Mustow House, 1 Mustow Street, Bury St Edmunds has an encaustic tiled floor (designed specifically for this site) with rich classical motifs. The east wall decoration of St John Baptist (1894-5, architect Sir Arthur Blomfield), Orwell Road, Felixstowe was supplied by Powell’s in 1899; it includes alabaster, opus sectile, mosaic and stencilled glass tiles.[8] The moorish gothic garden building in the grounds of Great Saxham Hall, Great Saxham is made from Coade stone and marked Coade and Sealy. There are Victorian and medieval floor tiles in the sanctuary of St John’s Church, Great Wenham. St Mary’s Church, Harkstead (restored 1867, architects Slater & Carpenter) has a Minton encaustic pavement and a mostly mosaic reredos by Powell’s.[9] Part - it is not clear exactly which part - of the top frieze on the rotunda of Ickworth House (NT), Ickworth is of Coade stone, as are the capitals and bases (1821) of four columns in the library. Inside All Saints Church, Lawshall, on the west wall of the nave close to the tower, is a blue and white-tiled war memorial plaque dating from 1947; it commemorates a Dutch pilot killed nearby in 1945. St Nicholas Church, Oakley has a tile and mosaic reredos (1882) of the Last Supper. In the churchyard of St Edmund’s Church, Southwold is a substantial tomb decorated with encaustic tiles whose lettering includes the names and dates of the deceased. Medieval tiles have been reset in a piscina in the chancel of All Saints Church, Sudbourne; restoration of the church in 1878 included the installation of tiled floors throughout. There is a terracotta reredos (1883) of the Last Supper by George Tinworth of Doulton’s at St Mary’s Church, Walsham-le-Willows; there are also medieval floor tiles at the east end of the south aisle.

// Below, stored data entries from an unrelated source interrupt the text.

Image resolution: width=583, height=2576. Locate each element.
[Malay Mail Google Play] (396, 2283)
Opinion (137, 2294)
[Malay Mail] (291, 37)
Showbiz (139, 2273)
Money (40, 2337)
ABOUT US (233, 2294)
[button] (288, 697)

In addition, there are medieval tiles at the following churches: All Saints, Acton (behind north-east altar); St Michael, Boulge (reset in niche in north wall of chancel); St Mary, Brent Eleigh (east end of south aisle); St Mary, Coney Weston (reset in north-west corner of nave); St Mary, Dennington (reset beside Bardolf tomb, south chapel); and All Saints, Drinkstone (east end of nave).


1.^         Nikolaus Pevsner and Enid Radcliffe, Suffolk Buildings of England (Penguin, London, 1974).
2.^         Tony Herbert and Kathryn Huggins, The Decorative Tile in Architecture and Interiors (Phaidon Press, London, 1995), pp96-7.
3.^         Alison Kelly, Mrs Coade's Stone (Self Publishing Association, Upton-upon-Severn, 1990).
4.^         Laurence Keen and David Thackray, 'A fourteenth century mosaic tile pavement with line-impressed decoration from Icklingham', Proceedings of the Suffolk Institute of Archaeology, 33 (1974), pp153-167.
5.^         The Builder, vol 25, 2nd February 1867.
6.^         Anne Riches, Victorian church building and restoration in Suffolk (Boydell Press, Woodbridge, 1982).
7.^         Diana Clegg and Peter Clegg, 'Tile Panels at Lowestoft', Glazed Expressions, (1985) 10, p9.
8.^         Dennis W. Hadley, James Powell & Sons: A listing of opus sectile, 1847-1973, (2001).
9.^         The Builder, vol 25, 21st December 1867.